OCR Text Recognition
OCR (Optical Character Recognition) text recognition is an AI algorithm that detects text regions in images and converts the text information into digital text data. It consists of two stages — text detection and text recognition — and is utilized across a broad range of applications including license plate reading, form processing, and sign recognition.
Algorithm Overview
OCR processing consists of the following two stages:
- Text Detection (CTPN): Identifies text regions in images, detecting position and extent. Handles complex backgrounds and tilted text strings
- Text Recognition (CRNN): Converts detected text regions into text. No character-level segmentation is required; it recognizes variable-length text sequences end-to-end
Edge AI Board (RV1126B) Execution Efficiency
| Algorithm | Model Size | Processing Time |
|---|---|---|
| Text Detection (CTPN) | 3.31MB | 52ms |
| Text Recognition (CRNN) | 6.19MB | 3ms |
Key Features
- Two-stage pipeline: Efficient processing flow of detection to recognition
- Variable-length text support: End-to-end recognition of text sequences with variable character counts
- Lightweight models: Compact model sizes of 3.31MB (detection) and 6.19MB (recognition)

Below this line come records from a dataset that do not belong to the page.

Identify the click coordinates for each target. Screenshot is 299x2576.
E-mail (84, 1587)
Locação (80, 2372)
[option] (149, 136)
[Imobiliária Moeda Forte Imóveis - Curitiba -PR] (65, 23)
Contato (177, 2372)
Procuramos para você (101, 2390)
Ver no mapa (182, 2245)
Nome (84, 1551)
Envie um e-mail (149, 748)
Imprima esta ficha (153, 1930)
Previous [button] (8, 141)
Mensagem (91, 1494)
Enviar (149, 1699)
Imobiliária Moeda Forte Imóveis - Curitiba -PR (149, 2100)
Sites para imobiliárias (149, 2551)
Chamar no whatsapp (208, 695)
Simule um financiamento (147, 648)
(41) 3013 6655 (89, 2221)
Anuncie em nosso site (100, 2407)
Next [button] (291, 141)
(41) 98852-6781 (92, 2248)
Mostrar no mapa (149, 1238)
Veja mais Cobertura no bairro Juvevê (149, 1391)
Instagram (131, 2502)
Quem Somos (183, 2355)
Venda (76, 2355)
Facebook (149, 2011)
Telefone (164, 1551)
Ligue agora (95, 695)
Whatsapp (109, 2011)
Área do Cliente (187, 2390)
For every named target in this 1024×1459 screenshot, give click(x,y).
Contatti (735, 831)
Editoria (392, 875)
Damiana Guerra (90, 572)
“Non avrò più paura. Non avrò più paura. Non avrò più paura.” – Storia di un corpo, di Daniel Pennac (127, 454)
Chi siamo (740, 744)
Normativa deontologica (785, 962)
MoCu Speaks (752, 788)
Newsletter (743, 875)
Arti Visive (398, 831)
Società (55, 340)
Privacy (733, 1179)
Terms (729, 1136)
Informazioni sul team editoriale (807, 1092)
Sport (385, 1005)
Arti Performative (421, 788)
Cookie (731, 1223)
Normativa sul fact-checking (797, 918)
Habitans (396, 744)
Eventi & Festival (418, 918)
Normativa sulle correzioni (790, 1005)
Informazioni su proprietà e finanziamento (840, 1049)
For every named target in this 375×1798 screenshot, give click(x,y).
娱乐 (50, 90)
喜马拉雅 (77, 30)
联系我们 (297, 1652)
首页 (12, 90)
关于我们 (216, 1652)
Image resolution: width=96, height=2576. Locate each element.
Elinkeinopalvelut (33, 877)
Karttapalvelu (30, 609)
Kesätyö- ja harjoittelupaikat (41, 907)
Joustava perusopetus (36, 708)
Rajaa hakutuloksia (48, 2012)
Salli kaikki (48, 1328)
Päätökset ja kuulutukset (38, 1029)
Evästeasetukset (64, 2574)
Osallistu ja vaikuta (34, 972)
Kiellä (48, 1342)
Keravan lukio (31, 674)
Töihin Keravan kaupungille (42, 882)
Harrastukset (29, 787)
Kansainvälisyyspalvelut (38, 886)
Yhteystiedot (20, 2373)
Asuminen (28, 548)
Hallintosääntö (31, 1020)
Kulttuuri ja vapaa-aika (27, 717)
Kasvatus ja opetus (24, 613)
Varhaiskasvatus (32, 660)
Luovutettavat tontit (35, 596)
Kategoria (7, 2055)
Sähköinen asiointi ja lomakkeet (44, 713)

- High-speed recognition: Recognition processing at approximately 3ms per character
Use Cases
- Automatic license plate reading
- Automatic data entry for forms and vouchers
- Text information extraction from signs and billboards
- Serial number reading on production lines
- Business card digitization
- Meter and gauge value reading
Edge AI Board Implementation
Using the RV1126B NPU, high-speed OCR processing is achieved with text detection at 52ms and text recognition at 3ms. The entire pipeline from camera input to text output can be completed at the edge.